The Embassy of Sweden in Beirut partnered with Lebanon-based FabricAid to organize the biggest sustainable fashion event in Lebanon.
Moderated by Nadine Wilson Njeim, this event took place on March 26 and tackled two main panels:
How to Make Fashion More Sustainable: by ending textile waste, featuring: Rein Neiland (EU Delegation to Lebanon), Jennie Rosén (Swedish Fashion Council), Maya Karkour (Environmental specialist), Evelina Danielson (Fashion Revolution Sweden), and Dr. Najat Saliba (Environmental activist).
Reusing Textiles: the participants tackled the “wear and tear” culture, featuring Susanne Sweet (Stockholm School of Economics), Ann-Katherine Zotz (White Label Project), Krystel Khalil (Berytech), Saleem Azzam (Fashion designer), and Sarah Hermez (Creative Space Beirut). Both panels were moderated by Nadine Wilson Njeim.
The event also highlighted the environmental effects of the fashion industry since Sweden’s main priority in Lebanon is engaging in sustainability.
“The fashion industry is currently dominated by a linear structure sometimes described with the words ‘take, make, dispose of’,” the Swedish Embassy explained, noting that global clothes production has doubled since 2000.
According to the Swedish embassy, “we consume about 62 million tons of clothing globally per year, and only 20 percent is reused or recycled.
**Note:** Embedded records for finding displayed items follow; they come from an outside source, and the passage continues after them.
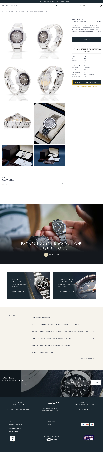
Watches (10, 11)
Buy (3, 5)
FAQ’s (50, 424)
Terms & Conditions (91, 449)
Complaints (13, 431)
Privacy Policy (77, 449)
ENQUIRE (87, 39)
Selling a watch (15, 428)
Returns (12, 421)
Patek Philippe (19, 11)
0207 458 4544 (18, 405)
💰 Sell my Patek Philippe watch (86, 82)
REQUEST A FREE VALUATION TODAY (59, 1)
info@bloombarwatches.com (18, 409)
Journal (14, 5)
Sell (8, 5)
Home (3, 11)
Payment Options (15, 424)
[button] (63, 317)
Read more (87, 34)
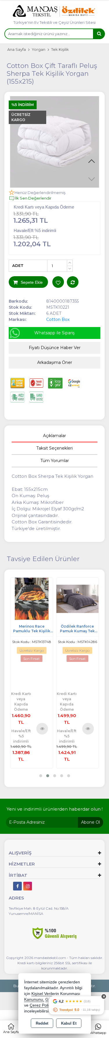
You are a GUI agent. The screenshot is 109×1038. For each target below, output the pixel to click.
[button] (91, 161)
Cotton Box (57, 319)
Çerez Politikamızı (46, 1005)
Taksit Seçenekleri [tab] (54, 448)
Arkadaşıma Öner (54, 362)
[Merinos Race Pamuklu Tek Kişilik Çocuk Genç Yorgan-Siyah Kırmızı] (31, 598)
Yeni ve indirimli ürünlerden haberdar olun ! (55, 809)
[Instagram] (27, 886)
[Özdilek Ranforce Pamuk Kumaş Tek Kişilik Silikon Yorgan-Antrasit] (77, 598)
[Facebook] (17, 886)
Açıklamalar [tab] (54, 435)
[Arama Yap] (99, 33)
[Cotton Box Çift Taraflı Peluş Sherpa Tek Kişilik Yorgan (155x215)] (54, 142)
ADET (18, 265)
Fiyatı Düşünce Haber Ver (55, 347)
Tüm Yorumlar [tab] (54, 460)
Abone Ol (90, 822)
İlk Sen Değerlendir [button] (33, 198)
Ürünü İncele (42, 728)
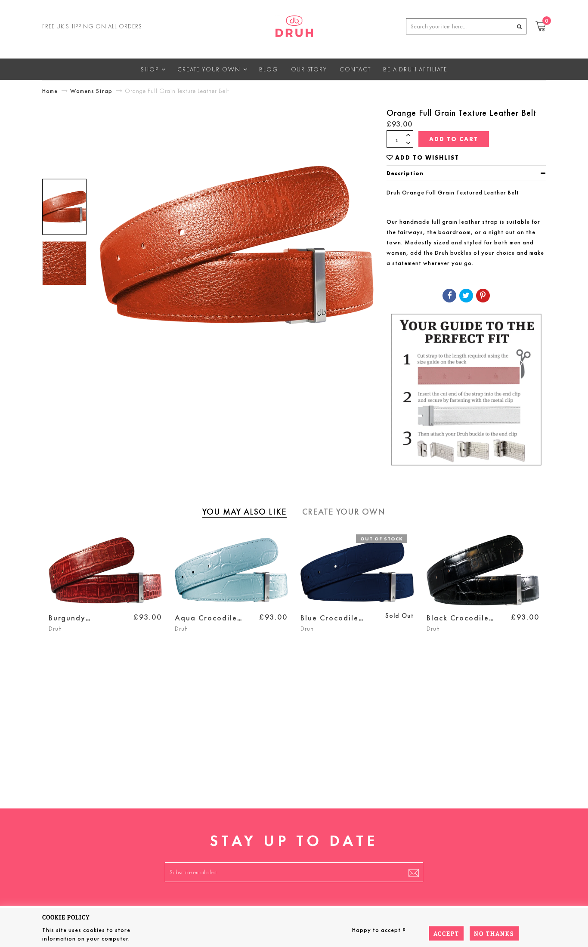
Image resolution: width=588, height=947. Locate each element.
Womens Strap (91, 91)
In short, the fashion industry is one of the most polluting industries in the world.”
It was the beginning of the humanitarian enterprise that went on to develop, providing a more sustainable and high-quality fashion that everyone can afford, while not causing any harm to society and the environment.
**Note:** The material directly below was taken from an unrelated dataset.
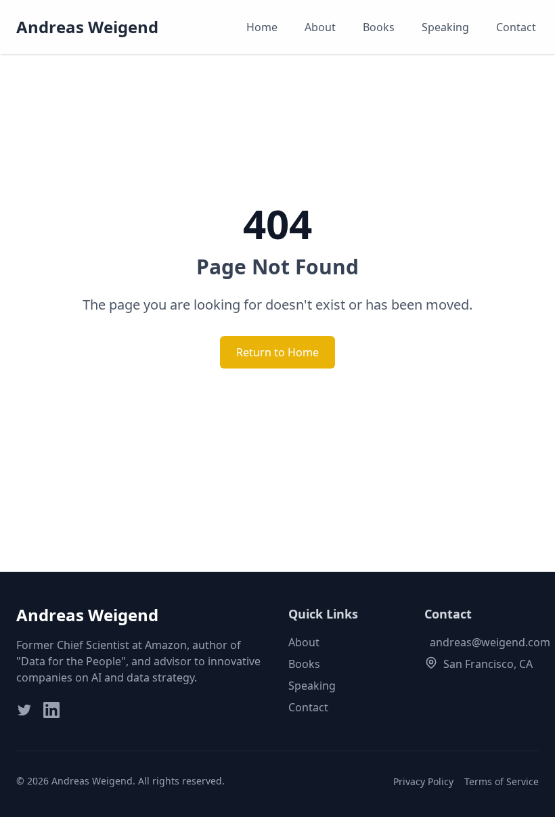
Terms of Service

In January of this year, FabricAID announced the finalization of its $1.6 million seed funding round through investment by Wamda and AL Fanar; one of the biggest seed rounds for a social enterprise in the region.
FabricAid is now the largest second-hand clothing collector in the MENA region, working to ensuresustainable and conscious options in the clothing industry, while optimizing pre-owned clothes by sorting, upcycling, and reselling them.
Clothes and fabrics are as important to recycle as plastic and glass items, although not much awareness is brought about it, especially in Lebanon and the MENA region.
Massive amounts of fabric and clothes are ending up in landfills, largely contributing to the harm societies are inflicting on the planet.
Around the world, some renowned brands, like H&M and UNIQLO among others, have started in recent years to encourage their clients to deposit their used unwanted clothes of the brand in recycling bins at their stores.
Some even welcome used clothes that are not from their brands as they seek to make the world better.